## Work to be completed
Write out the records word for word.

## Data for processing
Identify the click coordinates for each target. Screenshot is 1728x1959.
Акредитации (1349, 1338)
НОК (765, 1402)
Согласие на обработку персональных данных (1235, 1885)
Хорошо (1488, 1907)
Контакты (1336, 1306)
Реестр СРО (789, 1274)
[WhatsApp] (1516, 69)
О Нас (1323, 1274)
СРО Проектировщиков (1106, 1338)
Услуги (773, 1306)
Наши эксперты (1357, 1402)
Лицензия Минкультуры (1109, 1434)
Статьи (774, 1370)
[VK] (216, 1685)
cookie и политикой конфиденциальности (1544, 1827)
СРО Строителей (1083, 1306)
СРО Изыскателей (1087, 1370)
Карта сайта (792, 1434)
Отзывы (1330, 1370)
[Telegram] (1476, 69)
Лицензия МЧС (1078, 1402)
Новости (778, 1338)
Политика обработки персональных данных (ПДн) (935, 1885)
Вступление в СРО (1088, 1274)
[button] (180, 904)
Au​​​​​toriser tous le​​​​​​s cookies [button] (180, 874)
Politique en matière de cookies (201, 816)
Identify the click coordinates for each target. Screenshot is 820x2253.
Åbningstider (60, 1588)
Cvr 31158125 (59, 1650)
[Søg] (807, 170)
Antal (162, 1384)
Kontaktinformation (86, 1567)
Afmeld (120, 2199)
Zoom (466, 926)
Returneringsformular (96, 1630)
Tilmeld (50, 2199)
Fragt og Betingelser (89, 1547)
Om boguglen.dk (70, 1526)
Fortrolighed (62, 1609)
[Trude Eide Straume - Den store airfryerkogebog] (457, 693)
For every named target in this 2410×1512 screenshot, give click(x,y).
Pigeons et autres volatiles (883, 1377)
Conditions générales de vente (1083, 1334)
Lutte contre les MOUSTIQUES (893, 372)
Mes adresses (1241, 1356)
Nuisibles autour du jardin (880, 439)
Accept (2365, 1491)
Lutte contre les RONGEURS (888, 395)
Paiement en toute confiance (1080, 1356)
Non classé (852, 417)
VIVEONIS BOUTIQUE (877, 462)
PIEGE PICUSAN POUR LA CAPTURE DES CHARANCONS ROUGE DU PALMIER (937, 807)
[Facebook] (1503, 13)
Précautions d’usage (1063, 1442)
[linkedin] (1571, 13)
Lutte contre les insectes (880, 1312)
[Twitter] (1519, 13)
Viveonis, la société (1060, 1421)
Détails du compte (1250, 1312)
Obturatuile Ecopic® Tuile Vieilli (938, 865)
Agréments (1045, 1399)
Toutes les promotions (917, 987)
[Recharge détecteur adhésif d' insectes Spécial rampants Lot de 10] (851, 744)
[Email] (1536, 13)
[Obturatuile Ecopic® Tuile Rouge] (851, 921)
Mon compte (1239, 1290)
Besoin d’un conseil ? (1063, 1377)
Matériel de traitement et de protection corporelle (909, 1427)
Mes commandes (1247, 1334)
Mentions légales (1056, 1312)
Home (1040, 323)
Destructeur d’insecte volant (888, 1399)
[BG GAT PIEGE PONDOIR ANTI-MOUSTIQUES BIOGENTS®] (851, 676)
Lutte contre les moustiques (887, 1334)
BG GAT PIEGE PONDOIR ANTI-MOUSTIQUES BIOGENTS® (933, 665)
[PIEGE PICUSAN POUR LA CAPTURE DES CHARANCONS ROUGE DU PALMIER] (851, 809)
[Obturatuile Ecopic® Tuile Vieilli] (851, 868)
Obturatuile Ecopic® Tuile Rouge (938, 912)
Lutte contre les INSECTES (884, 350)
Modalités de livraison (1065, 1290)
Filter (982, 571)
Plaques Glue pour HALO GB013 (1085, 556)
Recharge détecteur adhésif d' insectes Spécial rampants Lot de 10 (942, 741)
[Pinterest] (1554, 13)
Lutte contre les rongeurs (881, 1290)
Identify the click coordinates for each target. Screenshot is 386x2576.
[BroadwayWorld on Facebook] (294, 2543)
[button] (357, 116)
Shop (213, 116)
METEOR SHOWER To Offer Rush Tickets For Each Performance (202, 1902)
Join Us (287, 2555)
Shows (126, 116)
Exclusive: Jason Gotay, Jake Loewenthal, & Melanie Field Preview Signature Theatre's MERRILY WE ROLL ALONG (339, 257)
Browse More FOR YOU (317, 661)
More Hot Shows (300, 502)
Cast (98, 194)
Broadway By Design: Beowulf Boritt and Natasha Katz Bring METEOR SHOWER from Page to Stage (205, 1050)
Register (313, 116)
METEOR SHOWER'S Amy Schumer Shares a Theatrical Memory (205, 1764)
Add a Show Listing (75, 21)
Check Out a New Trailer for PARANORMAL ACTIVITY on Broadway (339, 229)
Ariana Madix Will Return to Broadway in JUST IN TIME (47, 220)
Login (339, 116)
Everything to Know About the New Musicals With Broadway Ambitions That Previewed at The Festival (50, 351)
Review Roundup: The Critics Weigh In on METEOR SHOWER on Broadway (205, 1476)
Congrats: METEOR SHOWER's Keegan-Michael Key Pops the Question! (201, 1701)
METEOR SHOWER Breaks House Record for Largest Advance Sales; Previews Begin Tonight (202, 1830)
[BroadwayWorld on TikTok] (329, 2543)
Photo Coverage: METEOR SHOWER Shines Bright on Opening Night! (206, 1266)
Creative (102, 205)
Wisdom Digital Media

## Response to the exercise
Identify the click coordinates for each target. Screenshot is 1728x1959.
Акредитации (1349, 1338)
НОК (765, 1402)
Согласие на обработку персональных данных (1235, 1885)
Хорошо (1488, 1907)
Контакты (1336, 1306)
Реестр СРО (789, 1274)
[WhatsApp] (1516, 69)
О Нас (1323, 1274)
СРО Проектировщиков (1106, 1338)
Услуги (773, 1306)
Наши эксперты (1357, 1402)
Лицензия Минкультуры (1109, 1434)
Статьи (774, 1370)
[VK] (216, 1685)
cookie и политикой конфиденциальности (1544, 1827)
СРО Строителей (1083, 1306)
СРО Изыскателей (1087, 1370)
Карта сайта (792, 1434)
Отзывы (1330, 1370)
[Telegram] (1476, 69)
Лицензия МЧС (1078, 1402)
Новости (778, 1338)
Политика обработки персональных данных (ПДн) (935, 1885)
Вступление в СРО (1088, 1274)
[button] (180, 904)
Au​​​​​toriser tous le​​​​​​s cookies [button] (180, 874)
Politique en matière de cookies (201, 816)
Identify the click coordinates for each target. Screenshot is 820x2253.
Åbningstider (60, 1588)
Cvr 31158125 (59, 1650)
[Søg] (807, 170)
Antal (162, 1384)
Kontaktinformation (86, 1567)
Afmeld (120, 2199)
Zoom (466, 926)
Returneringsformular (96, 1630)
Tilmeld (50, 2199)
Fragt og Betingelser (89, 1547)
Om boguglen.dk (70, 1526)
Fortrolighed (62, 1609)
[Trude Eide Straume - Den store airfryerkogebog] (457, 693)
For every named target in this 2410×1512 screenshot, give click(x,y).
Pigeons et autres volatiles (883, 1377)
Conditions générales de vente (1083, 1334)
Lutte contre les MOUSTIQUES (893, 372)
Mes adresses (1241, 1356)
Nuisibles autour du jardin (880, 439)
Accept (2365, 1491)
Lutte contre les RONGEURS (888, 395)
Paiement en toute confiance (1080, 1356)
Non classé (852, 417)
VIVEONIS BOUTIQUE (877, 462)
PIEGE PICUSAN POUR LA CAPTURE DES CHARANCONS ROUGE DU PALMIER (937, 807)
[Facebook] (1503, 13)
Précautions d’usage (1063, 1442)
[linkedin] (1571, 13)
Lutte contre les insectes (880, 1312)
[Twitter] (1519, 13)
Viveonis, la société (1060, 1421)
Détails du compte (1250, 1312)
Obturatuile Ecopic® Tuile Vieilli (938, 865)
Agréments (1045, 1399)
Toutes les promotions (917, 987)
[Recharge détecteur adhésif d' insectes Spécial rampants Lot de 10] (851, 744)
[Email] (1536, 13)
[Obturatuile Ecopic® Tuile Rouge] (851, 921)
Mon compte (1239, 1290)
Besoin d’un conseil ? (1063, 1377)
Matériel de traitement et de protection corporelle (909, 1427)
Mes commandes (1247, 1334)
Mentions légales (1056, 1312)
Home (1040, 323)
Destructeur d’insecte volant (888, 1399)
[BG GAT PIEGE PONDOIR ANTI-MOUSTIQUES BIOGENTS®] (851, 676)
Lutte contre les moustiques (887, 1334)
BG GAT PIEGE PONDOIR ANTI-MOUSTIQUES BIOGENTS® (933, 665)
[PIEGE PICUSAN POUR LA CAPTURE DES CHARANCONS ROUGE DU PALMIER] (851, 809)
[Obturatuile Ecopic® Tuile Vieilli] (851, 868)
Obturatuile Ecopic® Tuile Rouge (938, 912)
Lutte contre les INSECTES (884, 350)
Modalités de livraison (1065, 1290)
Filter (982, 571)
Plaques Glue pour HALO GB013 (1085, 556)
Recharge détecteur adhésif d' insectes Spécial rampants Lot de 10 (942, 741)
[Pinterest] (1554, 13)
Lutte contre les rongeurs (881, 1290)
Identify the click coordinates for each target. Screenshot is 386x2576.
[BroadwayWorld on Facebook] (294, 2543)
[button] (357, 116)
Shop (213, 116)
METEOR SHOWER To Offer Rush Tickets For Each Performance (202, 1902)
Join Us (287, 2555)
Shows (126, 116)
Exclusive: Jason Gotay, Jake Loewenthal, & Melanie Field Preview Signature Theatre's MERRILY WE ROLL ALONG (339, 257)
Browse More FOR YOU (317, 661)
More Hot Shows (300, 502)
Cast (98, 194)
Broadway By Design: Beowulf Boritt and Natasha Katz Bring METEOR SHOWER from Page to Stage (205, 1050)
Register (313, 116)
METEOR SHOWER'S Amy Schumer Shares a Theatrical Memory (205, 1764)
Add a Show Listing (75, 21)
Check Out a New Trailer for PARANORMAL ACTIVITY on Broadway (339, 229)
Ariana Madix Will Return to Broadway in JUST IN TIME (47, 220)
Login (339, 116)
Everything to Know About the New Musicals With Broadway Ambitions That Previewed at The Festival (50, 351)
Review Roundup: The Critics Weigh In on METEOR SHOWER on Broadway (205, 1476)
Congrats: METEOR SHOWER's Keegan-Michael Key Pops the Question! (201, 1701)
METEOR SHOWER Breaks House Record for Largest Advance Sales; Previews Begin Tonight (202, 1830)
[BroadwayWorld on TikTok] (329, 2543)
Photo Coverage: METEOR SHOWER Shines Bright on Opening Night! (206, 1266)
Creative (102, 205)
Wisdom Digital Media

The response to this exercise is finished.